How Much Homework?!!!

Alissa Lampert ‘18

If you walk down the high school hallways towards the end of the day, you might hear the repetitive groan of, “I have so much homework tonight!”
The constant complaint high school students have is that they are overworked, stressed and have too much homework. This homework keeps some unlucky victims up past midnight, scrambling to complete assignments.
However, it is hard to understand the sheer amount of the homework GOA students receive in comparison to students from other schools, states, or even countries.
Recently, a handful of sophomores traveled to Mexico for the second half of our exchange program. A trip that was packed to the brim with excursions, we were blissfully unaware of the homework that was piling up on our friends’ desks back home. With seemingly little time in the day to even breathe, it was nearly impossible to even consider cracking open our textbooks.
Our Mexican buddies, however, did not seem to be missing any work. They went on almost every trip with us, meaning they missed many school days and had little time at night to complete work. Confused, we asked how they were able to miss all the school days with little consequences. Later, we learned that they receive little to no homework on a daily basis.

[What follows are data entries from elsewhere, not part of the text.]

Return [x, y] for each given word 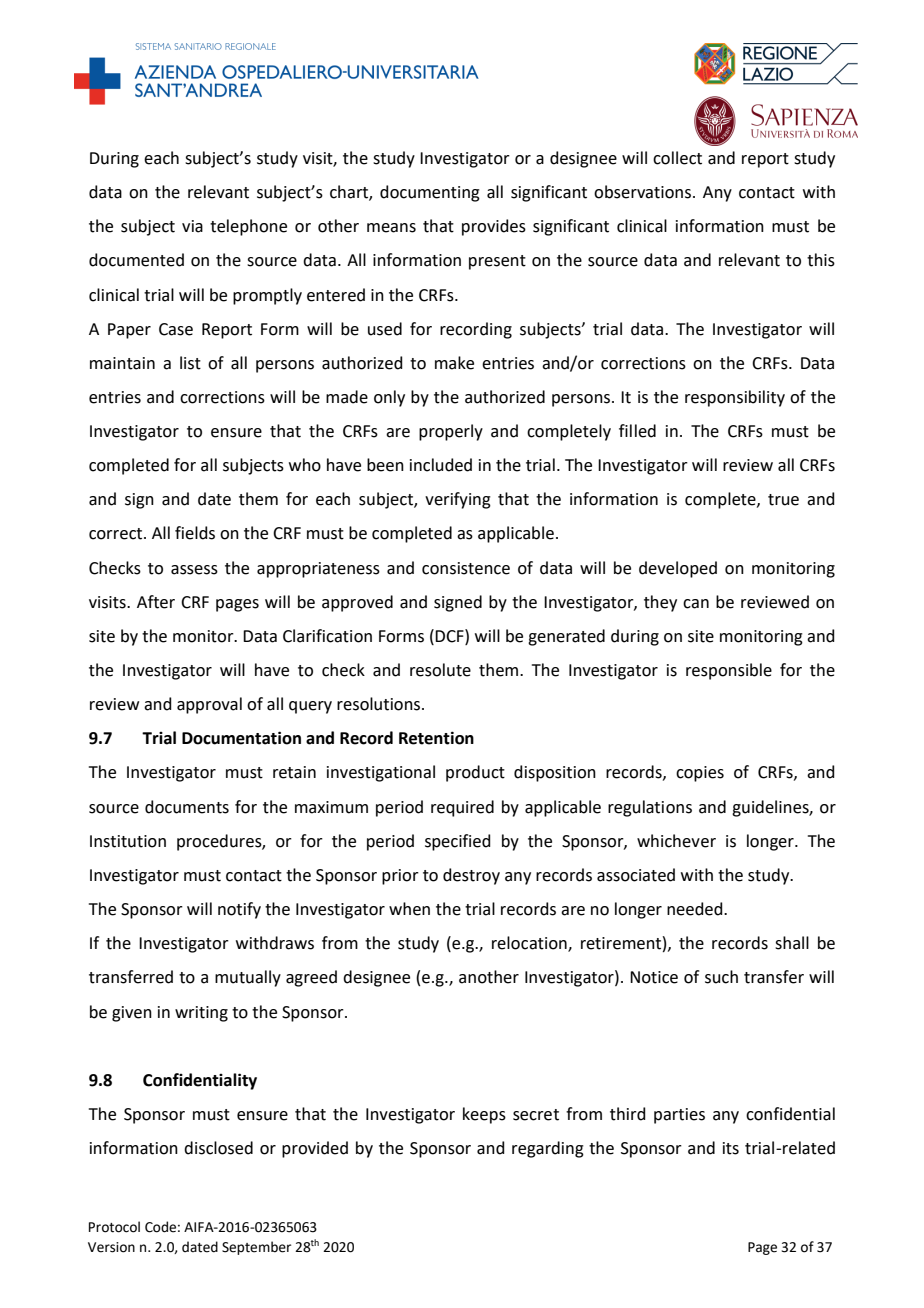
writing [201, 1014]
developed [678, 569]
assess [194, 570]
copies [700, 774]
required [462, 808]
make [454, 363]
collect [677, 158]
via [192, 226]
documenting [430, 193]
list [190, 363]
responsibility [735, 398]
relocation [530, 944]
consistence [466, 568]
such [721, 977]
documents [187, 807]
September [256, 1248]
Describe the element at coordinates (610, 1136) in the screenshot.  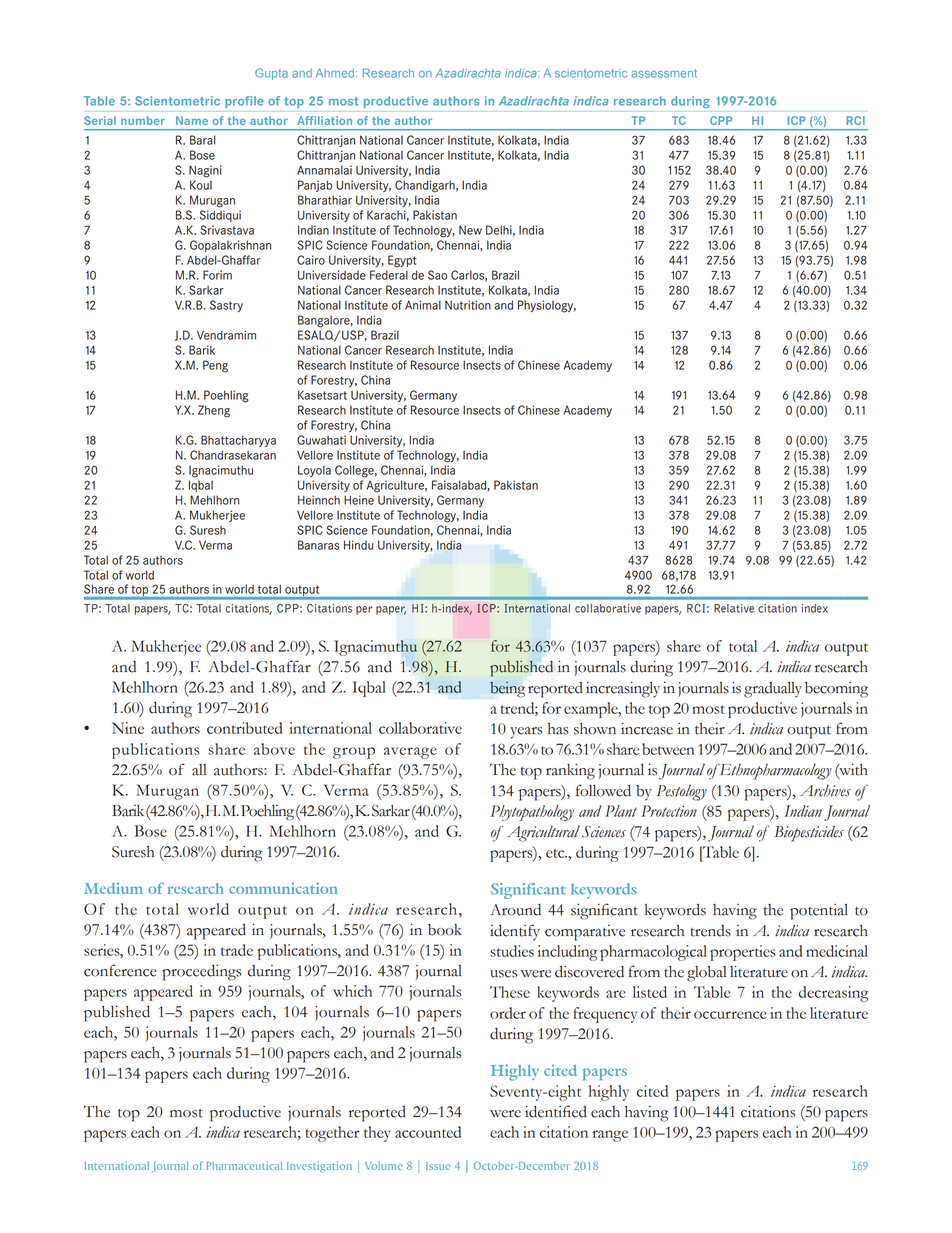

The GOA sophomores who got to experience a completely different lifestyle compared the homework dilemma in each school.
Sophomore Rebecca Landau commented on the fact that while a policy similar to the one in Mexico would be nice, there are other ways to combat the issue.
“While in Mexico, I was informed that the little amount of homework they had was the work that they did not complete in school,” she said. “While I think that would be a great policy in our school, I know that it is unreasonable. I feel that homework should never be on something you have not already learned and should only be to help for a better understanding of the work learned in class.”

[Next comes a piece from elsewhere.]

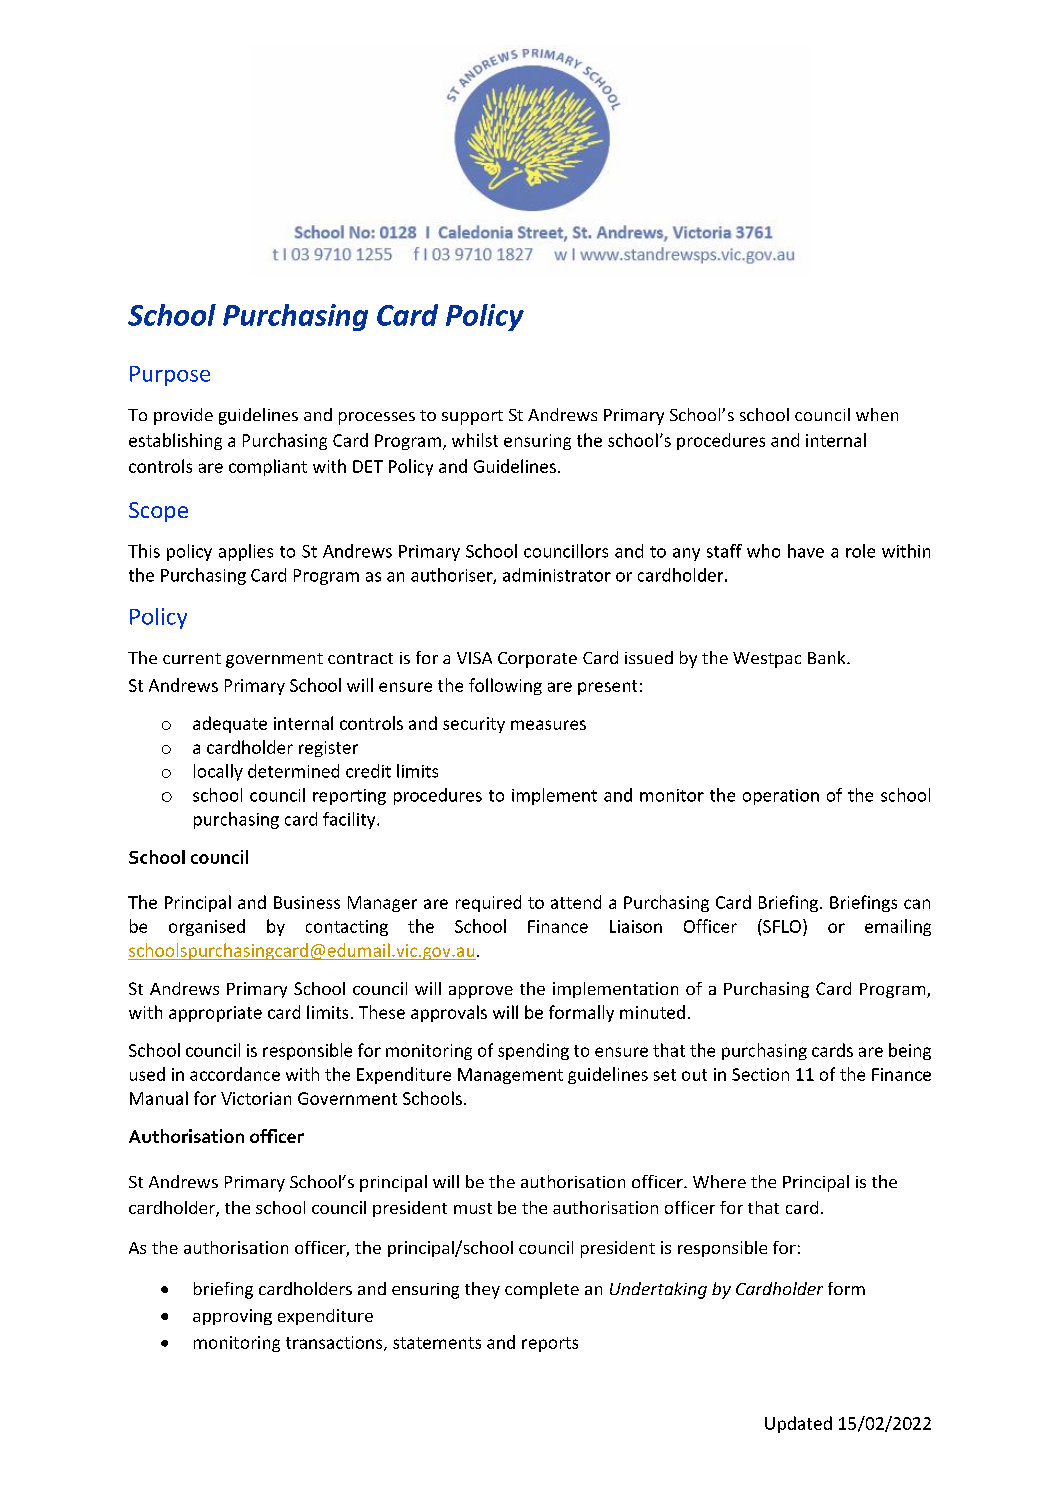 This screenshot has width=1060, height=1499. I want to click on required, so click(488, 903).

Sophomore Sarah Cehelyk offered a different point of view.
“Overall, I feel that the average amount of homework we get is relatively fair taking into consideration the fact that we are a college preparatory school,” she said. “However, there are a few points throughout the year that we, as students, are bombarded with ridiculous amounts of work.”
Cehelyk believes that although homework is necessary, nightly “busy work” is excessive.
She also said that in order for students to manage their time more wisely and help the pile of assignments shrink, teachers need to be in better contact with each other and the students. Many teachers do not use the test calendar or only put major assessments up, but Cehelyk says that students would fare better if essays, projects and quizzes were up there, too.
Sophomore Rachel Berger echoed Cehelyk’s thoughts and commented that while homework is necessary to an extent, there are some core subjects that are more demanding than others and those are the main subjects that should be giving homework. Excess homework in less taxing classes puts too much stress on overworked students.
GOA students understand that the school cannot adopt the Mexican school’s lenient policy, but many feel that there must be a middle ground.

There must be some way to stop students from getting five hours of sleep a night before a test because they had no other time to study.